▶ [Problem requirements] Retype exactly the lines from the one that contains "Viewport: 720px width, 423px height." through the final line of the material below, and add nothing else.

▶ [Exercise materials]
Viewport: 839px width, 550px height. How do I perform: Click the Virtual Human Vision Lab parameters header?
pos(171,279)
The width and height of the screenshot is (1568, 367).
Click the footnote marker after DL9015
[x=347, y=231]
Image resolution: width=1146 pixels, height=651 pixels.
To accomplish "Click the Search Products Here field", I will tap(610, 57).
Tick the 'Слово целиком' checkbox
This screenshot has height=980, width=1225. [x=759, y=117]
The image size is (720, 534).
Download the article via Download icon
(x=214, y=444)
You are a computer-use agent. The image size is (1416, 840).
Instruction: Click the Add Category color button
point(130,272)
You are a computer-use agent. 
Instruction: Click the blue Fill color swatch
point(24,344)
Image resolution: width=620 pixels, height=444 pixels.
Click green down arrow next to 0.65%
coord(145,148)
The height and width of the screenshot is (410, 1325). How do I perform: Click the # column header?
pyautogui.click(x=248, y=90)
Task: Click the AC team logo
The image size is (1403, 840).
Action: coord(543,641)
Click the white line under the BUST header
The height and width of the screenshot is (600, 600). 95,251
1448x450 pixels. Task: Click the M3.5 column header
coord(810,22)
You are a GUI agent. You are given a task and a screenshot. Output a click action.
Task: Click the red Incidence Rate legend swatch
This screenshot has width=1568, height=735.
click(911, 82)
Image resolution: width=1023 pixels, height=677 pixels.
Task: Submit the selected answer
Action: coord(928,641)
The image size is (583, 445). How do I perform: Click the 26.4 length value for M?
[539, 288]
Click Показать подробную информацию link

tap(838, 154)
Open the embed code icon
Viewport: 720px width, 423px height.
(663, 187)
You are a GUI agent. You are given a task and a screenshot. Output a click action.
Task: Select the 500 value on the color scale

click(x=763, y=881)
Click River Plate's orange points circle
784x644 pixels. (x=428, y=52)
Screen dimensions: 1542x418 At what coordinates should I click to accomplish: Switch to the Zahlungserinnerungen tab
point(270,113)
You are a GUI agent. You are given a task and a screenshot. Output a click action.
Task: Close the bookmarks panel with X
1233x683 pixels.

▶ [Output of the exercise]
Viewport: 720px width, 423px height.
(663, 187)
You are a GUI agent. You are given a task and a screenshot. Output a click action.
Task: Select the 500 value on the color scale

click(x=763, y=881)
Click River Plate's orange points circle
784x644 pixels. (x=428, y=52)
Screen dimensions: 1542x418 At what coordinates should I click to accomplish: Switch to the Zahlungserinnerungen tab
point(270,113)
You are a GUI agent. You are given a task and a screenshot. Output a click action.
Task: Close the bookmarks panel with X
1233x683 pixels.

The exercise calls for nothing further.